EXERCISE PROMPT: Output every line of the records below as a JSON list of strings, with one string per line and blank lines omitted.

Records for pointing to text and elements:

+++++

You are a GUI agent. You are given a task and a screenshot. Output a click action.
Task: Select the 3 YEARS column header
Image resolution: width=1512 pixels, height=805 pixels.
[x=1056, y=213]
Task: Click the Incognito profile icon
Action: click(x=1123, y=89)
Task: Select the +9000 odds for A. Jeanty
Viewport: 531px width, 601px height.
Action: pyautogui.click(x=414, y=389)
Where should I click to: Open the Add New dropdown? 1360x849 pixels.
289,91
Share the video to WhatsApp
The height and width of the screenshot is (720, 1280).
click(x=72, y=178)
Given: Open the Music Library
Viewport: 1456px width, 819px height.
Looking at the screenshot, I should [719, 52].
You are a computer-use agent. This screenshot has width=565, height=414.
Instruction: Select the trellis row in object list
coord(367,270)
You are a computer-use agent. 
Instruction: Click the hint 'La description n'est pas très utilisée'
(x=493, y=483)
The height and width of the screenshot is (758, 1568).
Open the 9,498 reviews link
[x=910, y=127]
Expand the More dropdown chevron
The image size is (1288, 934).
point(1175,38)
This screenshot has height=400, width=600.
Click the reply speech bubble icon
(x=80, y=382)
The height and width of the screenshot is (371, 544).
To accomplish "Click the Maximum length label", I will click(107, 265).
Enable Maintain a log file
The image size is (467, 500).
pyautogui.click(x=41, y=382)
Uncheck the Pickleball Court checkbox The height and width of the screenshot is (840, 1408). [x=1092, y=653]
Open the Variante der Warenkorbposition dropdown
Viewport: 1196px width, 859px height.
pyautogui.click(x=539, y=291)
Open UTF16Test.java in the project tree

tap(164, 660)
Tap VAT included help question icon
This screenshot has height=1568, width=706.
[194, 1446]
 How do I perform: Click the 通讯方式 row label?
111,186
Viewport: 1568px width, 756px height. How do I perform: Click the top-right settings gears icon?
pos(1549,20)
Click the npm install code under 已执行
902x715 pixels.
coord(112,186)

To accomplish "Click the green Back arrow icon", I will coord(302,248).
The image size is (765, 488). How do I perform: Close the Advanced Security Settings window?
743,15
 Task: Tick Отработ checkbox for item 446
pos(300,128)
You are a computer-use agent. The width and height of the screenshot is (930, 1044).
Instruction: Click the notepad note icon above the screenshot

+++++

RESULT:
[
  "You are a GUI agent. You are given a task and a screenshot. Output a click action.",
  "Task: Select the 3 YEARS column header",
  "Image resolution: width=1512 pixels, height=805 pixels.",
  "[x=1056, y=213]",
  "Task: Click the Incognito profile icon",
  "Action: click(x=1123, y=89)",
  "Task: Select the +9000 odds for A. Jeanty",
  "Viewport: 531px width, 601px height.",
  "Action: pyautogui.click(x=414, y=389)",
  "Where should I click to: Open the Add New dropdown? 1360x849 pixels.",
  "289,91",
  "Share the video to WhatsApp",
  "The height and width of the screenshot is (720, 1280).",
  "click(x=72, y=178)",
  "Given: Open the Music Library",
  "Viewport: 1456px width, 819px height.",
  "Looking at the screenshot, I should [719, 52].",
  "You are a computer-use agent. This screenshot has width=565, height=414.",
  "Instruction: Select the trellis row in object list",
  "coord(367,270)",
  "You are a computer-use agent. ",
  "Instruction: Click the hint 'La description n'est pas très utilisée'",
  "(x=493, y=483)",
  "The height and width of the screenshot is (758, 1568).",
  "Open the 9,498 reviews link",
  "[x=910, y=127]",
  "Expand the More dropdown chevron",
  "The image size is (1288, 934).",
  "point(1175,38)",
  "This screenshot has height=400, width=600.",
  "Click the reply speech bubble icon",
  "(x=80, y=382)",
  "The height and width of the screenshot is (371, 544).",
  "To accomplish \"Click the Maximum length label\", I will click(107, 265).",
  "Enable Maintain a log file",
  "The image size is (467, 500).",
  "pyautogui.click(x=41, y=382)",
  "Uncheck the Pickleball Court checkbox The height and width of the screenshot is (840, 1408). [x=1092, y=653]",
  "Open the Variante der Warenkorbposition dropdown",
  "Viewport: 1196px width, 859px height.",
  "pyautogui.click(x=539, y=291)",
  "Open UTF16Test.java in the project tree",
  "tap(164, 660)",
  "Tap VAT included help question icon",
  "This screenshot has height=1568, width=706.",
  "[194, 1446]",
  " How do I perform: Click the 通讯方式 row label?",
  "111,186",
  "Viewport: 1568px width, 756px height. How do I perform: Click the top-right settings gears icon?",
  "pos(1549,20)",
  "Click the npm install code under 已执行",
  "902x715 pixels.",
  "coord(112,186)",
  "To accomplish \"Click the green Back arrow icon\", I will coord(302,248).",
  "The image size is (765, 488). How do I perform: Close the Advanced Security Settings window?",
  "743,15",
  " Task: Tick Отработ checkbox for item 446",
  "pos(300,128)",
  "You are a computer-use agent. The width and height of the screenshot is (930, 1044).",
  "Instruction: Click the notepad note icon above the screenshot"
]